Le Conseil des droits de l’homme, un autre organe de l’ONU, a lui aussi évoqué ce problème dans un récent « Rapport d’analyse sur l’objection de conscience au service militaire » (angl.). Ce document décrit le cadre juridique international qui, d’une part, reconnaît le droit à l’objection de conscience et, d’autre part, interdit les mesures coercitives consistant à juger et à punir de façon répétitive les objecteurs de conscience c.
Comment le gouvernement coréen a-t-il réagi à ce tollé international ?
Philip Brumley : Le gouvernement coréen n’applique toujours pas les décisions du CCPR. En effet, il ne respecte pas ses engagements liés au traité international auquel il a adhéré et refuse de reconnaître les droits fondamentaux des objecteurs de conscience. De plus, la Cour suprême et la Cour constitutionnelle de Corée du Sud n’ont pas tenu compte des décisions du CCPR, puisqu’elles ont rejeté les appels des objecteurs de conscience. L’Assemblée nationale sud-coréenne n’a mis en place aucune forme de service civil de remplacement pour les objecteurs de conscience et n’a pris aucune mesure pour les protéger.
En général, quel effet la prison a-t-elle sur les jeunes Témoins de Jéhovah ?
Dae-il Hong : Ce sont des jeunes hommes courageux. Ils répondent à la convocation du gouvernement, en sachant que, dans l’état actuel des choses, ils seront jugés coupables et envoyés en prison. Ils ne se cachent pas. Ce sont des citoyens modèles avant leur emprisonnement, et ce sont des prisonniers modèles. Malheureusement, à leur sortie de prison, ils ont un casier judiciaire qui rend presque impossible l’obtention d’un emploi dans le secteur public ou dans une grande entreprise. On leur a volé un an et demi de leur vie. Leurs familles ont dû continuer à vivre sans eux pendant qu’ils purgeaient leur peine. Ces épreuves ne servent à rien.
Les Témoins de Jéhovah de Corée méritent-ils d’être jugés et emprisonnés comme des criminels parce qu’ils refusent de faire le service militaire ?

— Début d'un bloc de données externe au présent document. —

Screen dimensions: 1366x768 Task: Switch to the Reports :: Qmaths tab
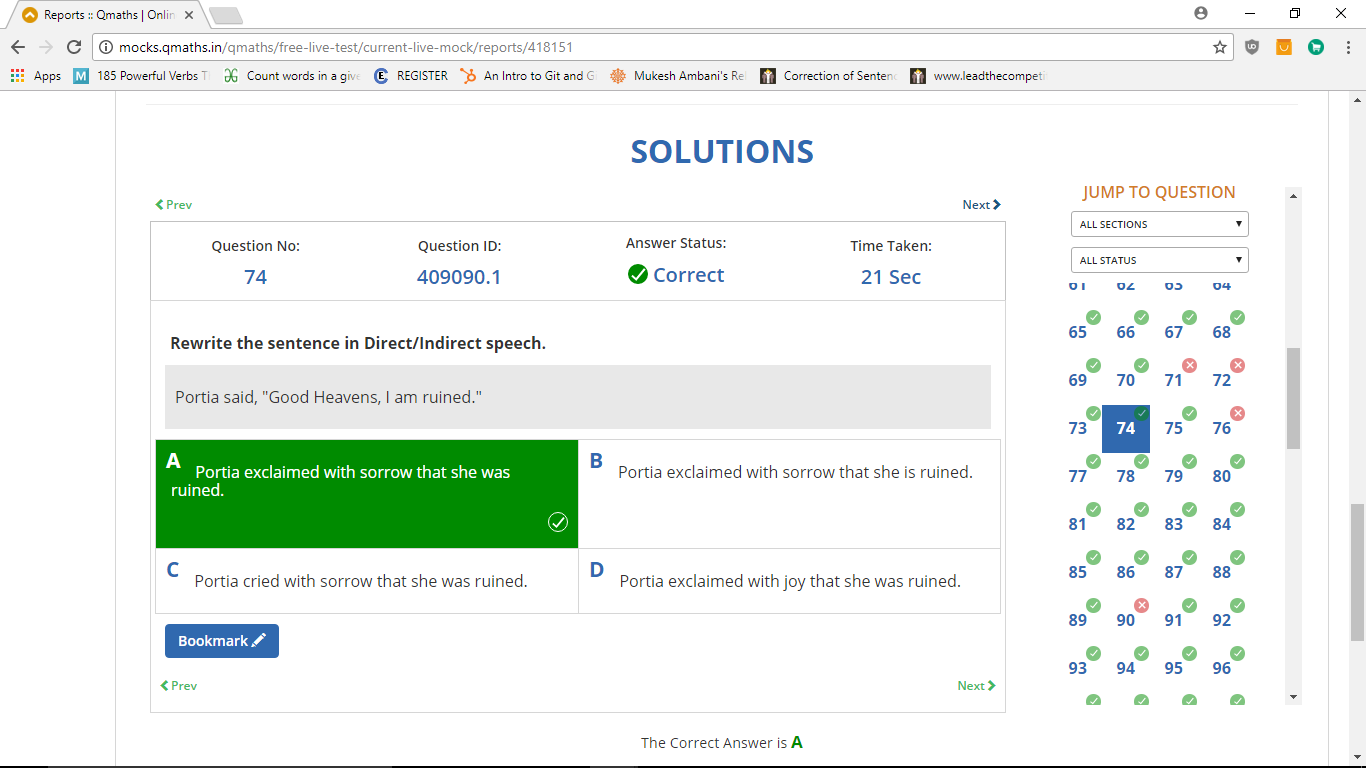108,15
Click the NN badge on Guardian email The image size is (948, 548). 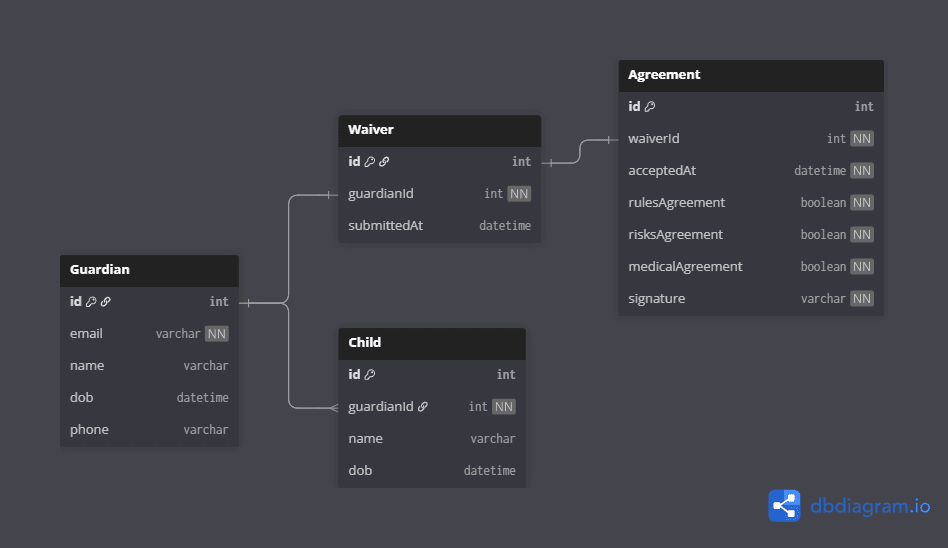217,334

Dae-il Hong : Absolument pas ! Ces jeunes hommes ne sont pas des criminels. Les Témoins de Jéhovah sont connus en Corée et dans le monde pour être des citoyens paisibles, honnêtes et disposés à servir la communauté. Ils respectent les autorités, obéissent aux lois, paient leurs impôts et coopèrent avec les mesures gouvernementales visant le bien public. Récemment, la juge d’un tribunal de district de Corée a condamné un jeune Témoin à la prison pour objection de conscience au service militaire. Après avoir expliqué qu’elle n’avait pas d’autre choix que de le déclarer coupable, elle a lu la décision. Tout à coup, elle s’est caché le visage derrière ses papiers et a fondu en larmes. Apparemment, l’injustice consistant à traiter ce jeune homme comme un criminel l’a tellement bouleversée qu’elle a momentanément perdu son sang-froid. D’autres dans l’assistance ont éprouvé eux aussi ce sentiment d’injustice et ont versé des larmes.
Philip Brumley : Il est vraiment temps que les autorités coréennes résolvent ce problème et mettent en place un système qui respecte les droits humains fondamentaux des objecteurs de conscience.
a « Rapport du Groupe de travail sur l’Examen périodique universel » du Conseil des droits de l’homme, 12 décembre 2012, A/HRC/22/10, page 8, § 44 et page 25, § 124.53.
b Jong-nam Kim et consorts c. République de Corée, communication n° 1786/2008, Constatations adoptées par le Comité le 25 octobre 2012, page 8, § 7.4.
c « Rapport d’analyse sur l’objection de conscience au service militaire » (angl.) du Conseil des droits de l’homme, 3 juin 2013, A/HRC/23/22, page 3, § 6–page 8, § 24 ; page 9, § 32–page 10, § 33.